La parution de l’ouvrage Sociologie de la lecture coécrit par Chantal Horellou-Lafarge et Monique Segré mérite par conséquent d’être signalée. Si les deux auteurs ne sont pas à proprement parler des spécialistes de la discipline (chercheuses au CNRS, elles sont affiliées au laboratoire de sociologie du travail Georges Friedmann), elles sont toutefois déjà connues pour avoir publié chez l’Harmattan en 1996 un état des lieux assez complet de la recherche dans le champ de la sociologie de la lecture en France 1. Cet ouvrage, bien documenté, se situait en fait à mi-chemin entre une synthèse descriptive et un bilan critique puisque les principaux résultats d’enquêtes sur la lecture étaient resitués dans leur contexte historique, théorique et institutionnel. Un tel positionnement, ajouté au fait que le manuscrit était hébergé chez l’Harmattan, n’était sans doute pas pour donner de la visibilité à l’entreprise et lui ouvrir l’accès à un large lectorat. Gageons qu’il n’en sera pas de même cette fois avec une parution dans la collection « Repères » chez La Découverte.

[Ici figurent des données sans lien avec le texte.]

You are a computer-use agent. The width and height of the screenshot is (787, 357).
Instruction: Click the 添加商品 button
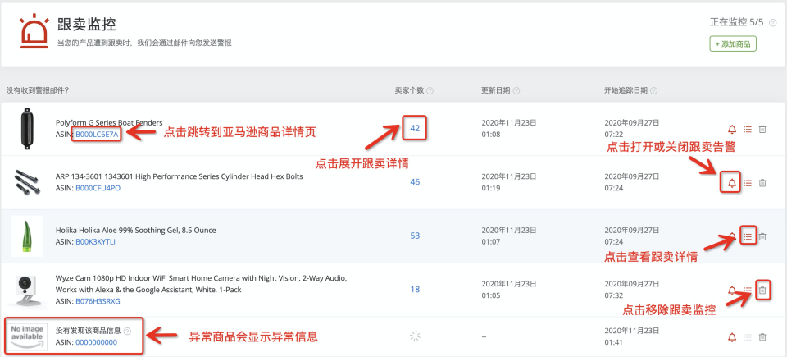(733, 44)
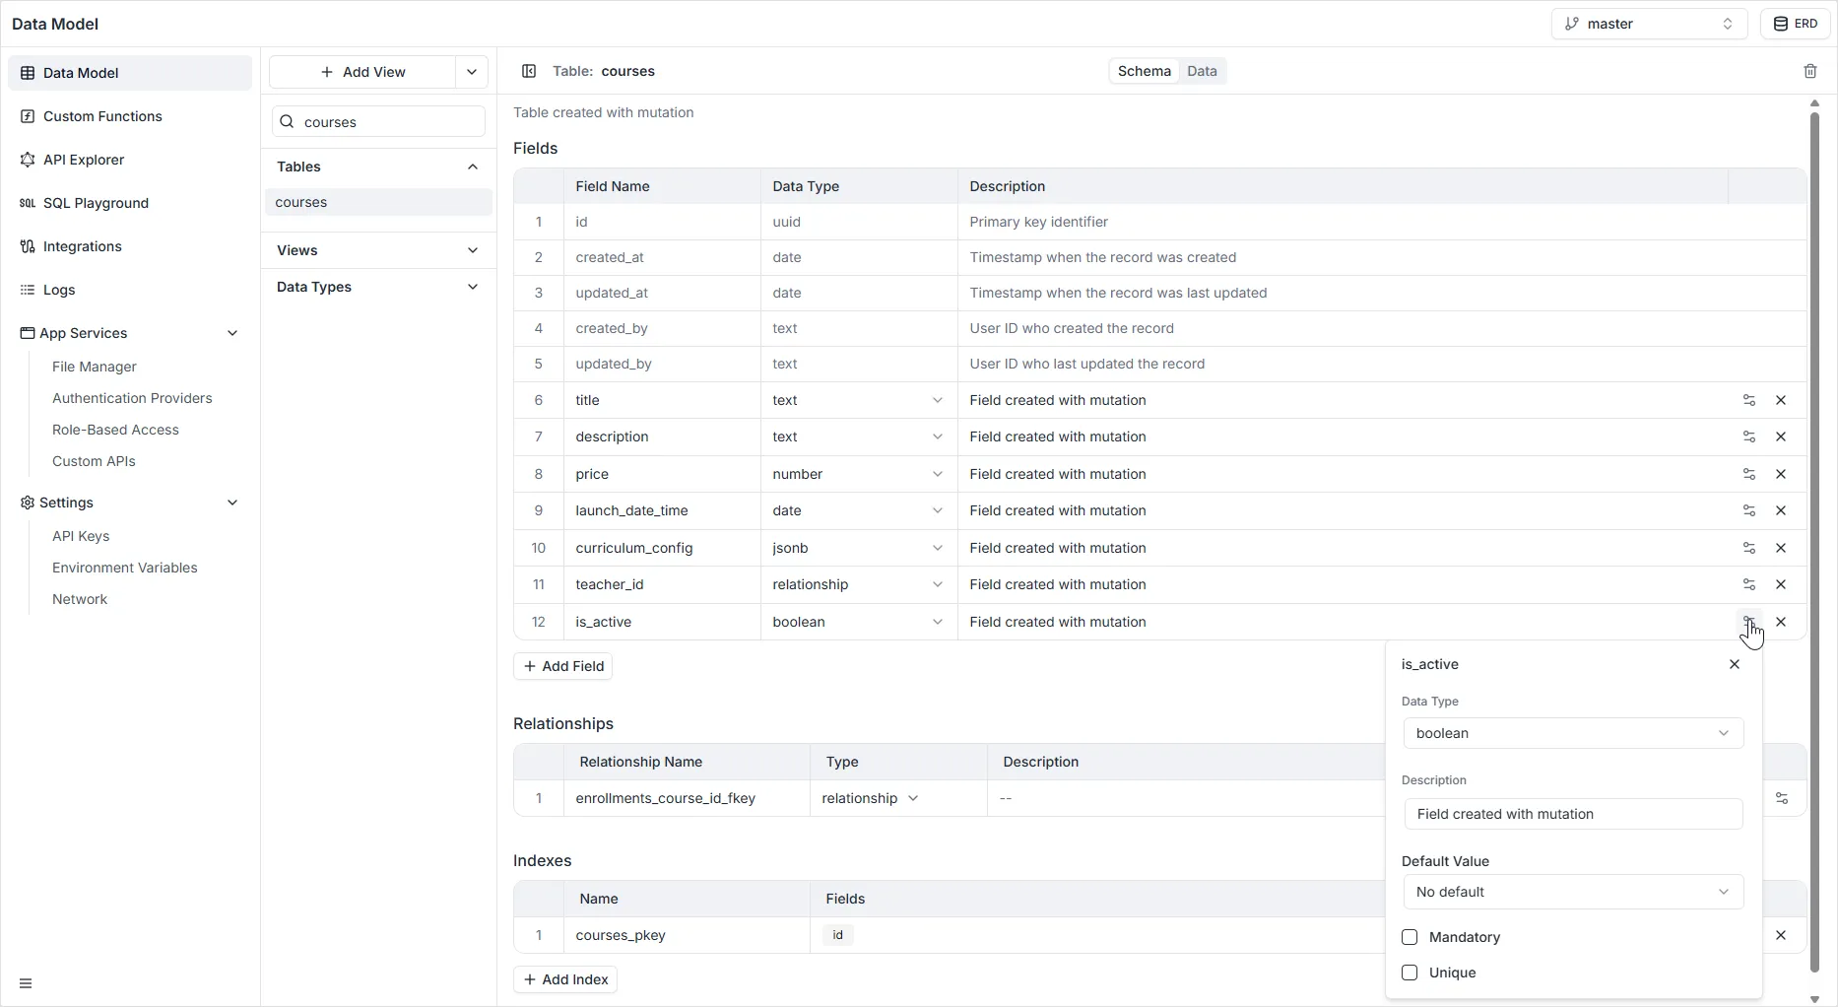The width and height of the screenshot is (1838, 1007).
Task: Close the is_active field popup
Action: click(x=1734, y=664)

Quelques thématiques négligées
Il y a plusieurs façons d’envisager le périmètre de la sociologie de la lecture : de manière restreinte ou de manière large. La manière restreinte consiste à rester focalisé sur la recherche en sociologie de la lecture stricto sensu. Manifestement, Chantal Horellou-Lafarge et Monique Segré ont préféré l’option large, sachant qu’en plus d’une optique plus sociographique que sociologique à proprement parler (soit plus descriptive que théorique), elles font appel à de nombreuses autres disciplines telles que l’histoire et la pédagogie pour cadrer leur sujet. Difficile, en effet – on le comprend bien – de parler de la lecture sans parler de la diffusion de cette pratique culturelle dans la société française au cours des siècles passés ou sans parler des différentes modalités de son apprentissage. Mais évoquer l’histoire de la lecture impose également de parler de l’histoire du livre ou de celle de l’édition…

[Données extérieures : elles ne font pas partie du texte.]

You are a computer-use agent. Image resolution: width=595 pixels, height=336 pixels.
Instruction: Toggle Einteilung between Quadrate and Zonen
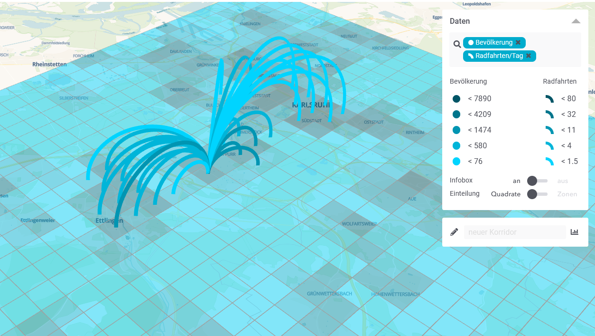[537, 194]
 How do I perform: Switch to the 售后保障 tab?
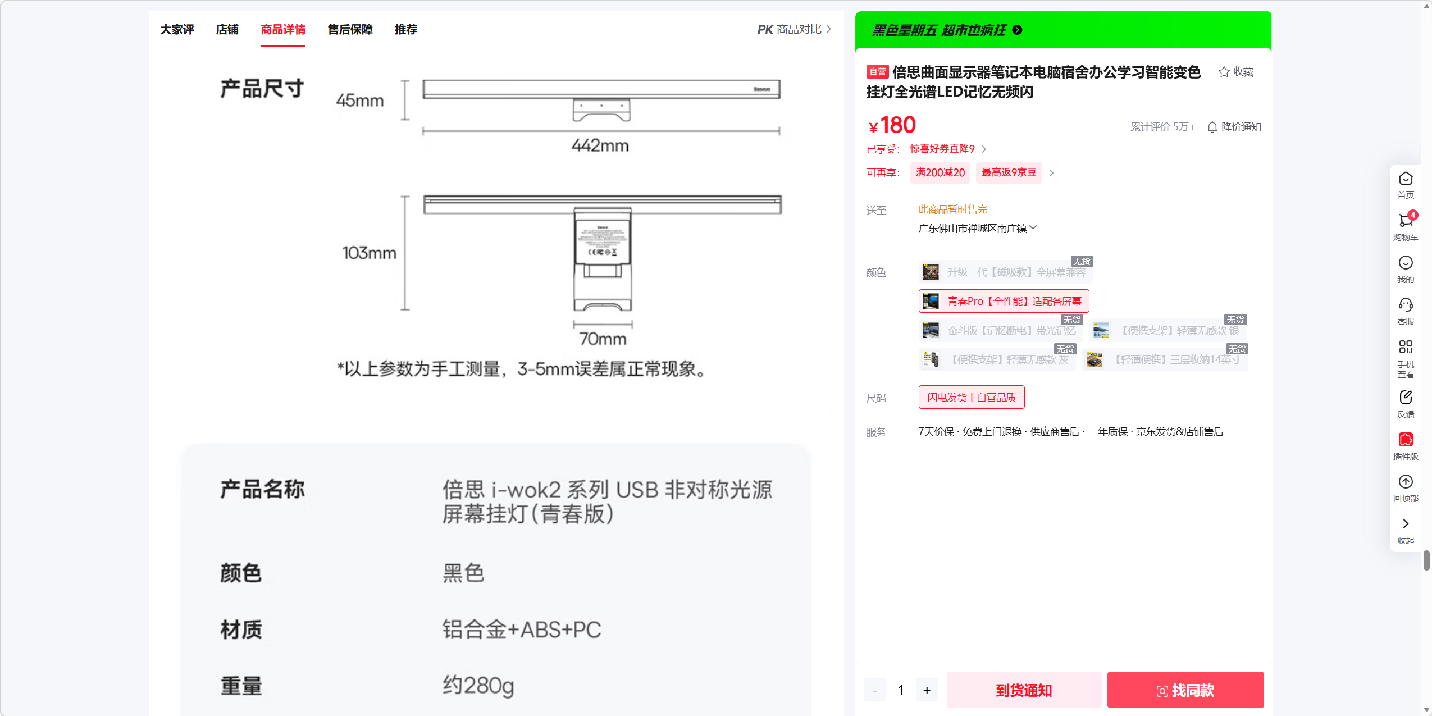pos(350,29)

Du coup, en 120 pages, bibliographie comprise, la place réservée aux évolutions récentes en matière de lecture (la lecture sur écran par exemple) ou aux développements actuels de la recherche consacrée à cette activité se réduit d’autant. C’est sans doute la raison pour laquelle les auteurs n’insistent pas trop sur certaines modalités de prise de distance avec cet objet socialement pré-construit que de nombreux sociologues ont pourtant tenu à rappeler en prémisses à leurs travaux. Je pense notamment aux efforts d’objectivation de Pierre Bourdieu, Christian Baudelot, François de Singly, Bernard Lahire et Gérard Mauger, pour ne citer qu’eux, qui se sont efforcés de mettre à jour l’impensé social qui entoure parfois une activité telle que la lecture. Ces chercheurs ont souvent insisté, par exemple, sur le fait que les « gros lecteurs » – dont les sociologues font partie – ont inconsciemment tendance à survaloriser et à universaliser leur pratique…

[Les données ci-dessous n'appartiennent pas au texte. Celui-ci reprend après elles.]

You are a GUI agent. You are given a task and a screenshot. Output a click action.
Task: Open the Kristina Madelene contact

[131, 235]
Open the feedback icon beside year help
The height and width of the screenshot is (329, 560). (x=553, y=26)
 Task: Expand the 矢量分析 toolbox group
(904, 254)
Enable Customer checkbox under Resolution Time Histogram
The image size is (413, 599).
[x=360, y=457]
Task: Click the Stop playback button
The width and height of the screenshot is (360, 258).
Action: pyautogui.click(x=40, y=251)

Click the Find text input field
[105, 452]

Le manque de place est sans doute aussi la raison pour laquelle Chantal Horellou-Lafarge et Monique Segré n’évoquent pas autant qu’elles le faisaient dans leur précédent livre les développements récents de la discipline d’un point de vue institutionnel et théorique (on notera également qu’elles ne s’intéressent pas non plus aux glissements sémantiques de la terminologie pour rester centrées sur le texte : on parle pourtant souvent de la lecture d’un tableau, d’une image, d’un film…). Proposer une synthèse sur un sujet si vaste oblige de toutes façons à faire des choix et à laisser de côté un certain nombre de questions.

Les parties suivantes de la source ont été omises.